§ **EXCERPT**
━━━━━━

This is a follow-up to the first Newsletter and explains the connection between power and bullying.  The vulnerability to be bullied is dependent on how a child or adult perceives their sense of power in relation to others.  In regards to personal power in relationships this can be defined as ‘the ability or perceived right to control people or their environment’.  It is the distinction of ‘rank’ within a set of domains that defines a person’s supremacy.

So in a broad sense it may well be appropriate for the community to invest power onto individuals or onto formal organizations such as the police, judiciary and parliament to adjudicate on disputes that affect community members.  These organizations are intended to make precise decisions when specialist knowledge is required or use their power to protect citizens from exploitation or abuse.

The issue where bullying is concerned is where the distribution of power between individuals and groups allows those in a subordinate position to be hurt, threatened or forced to do something for no other reason than to gratify the bully.  Those who believe they have power-over others are inclined to direct them to do their bidding.

━━━━━━

§ **REQUIRED WORK**
- a) Rewrite the newsletter excerpt from "This is a follow-up" to "exploitation or abuse.", replacing "police" with "army".
- b) How does the newsletter excerpt define personal power in relationships?
The listing below comes from a separate source.

━━━━━━

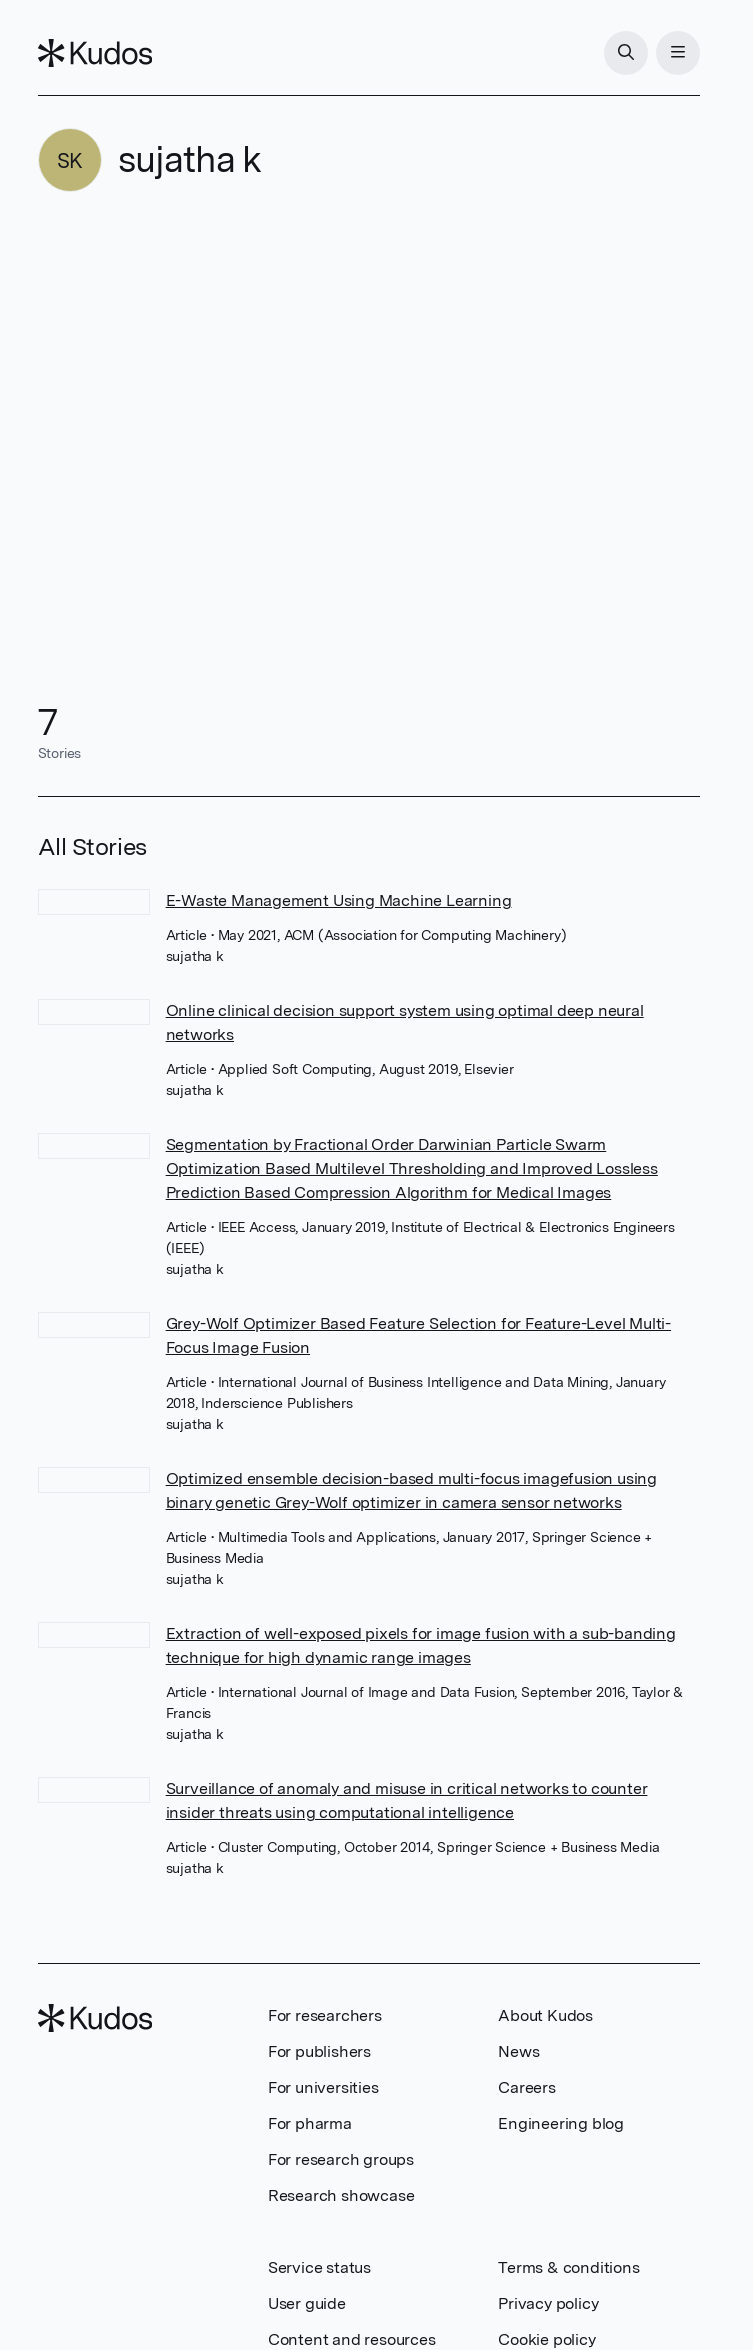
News (518, 2051)
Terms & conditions (568, 2267)
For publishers (319, 2051)
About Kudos (545, 2015)
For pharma (310, 2123)
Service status (319, 2267)
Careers (527, 2087)
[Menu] (678, 53)
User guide (307, 2303)
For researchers (325, 2015)
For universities (323, 2087)
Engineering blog (561, 2123)
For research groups (341, 2159)
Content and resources (352, 2339)
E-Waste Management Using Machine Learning (339, 900)
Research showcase (341, 2195)
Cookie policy (546, 2339)
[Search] (626, 53)
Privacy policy (548, 2303)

━━━━━━

§ **ANSWERS TO THE EXERCISES**
- a)
This is a follow-up to the first Newsletter and explains the connection between power and bullying.  The vulnerability to be bullied is dependent on how a child or adult perceives their sense of power in relation to others.  In regards to personal power in relationships this can be defined as ‘the ability or perceived right to control people or their environment’.  It is the distinction of ‘rank’ within a set of domains that defines a person’s supremacy.

So in a broad sense it may well be appropriate for the community to invest power onto individuals or onto formal organizations such as the army, judiciary and parliament to adjudicate on disputes that affect community members.  These organizations are intended to make precise decisions when specialist knowledge is required or use their power to protect citizens from exploitation or abuse.

- b) It defines it as the ability or perceived right to control people or their environment.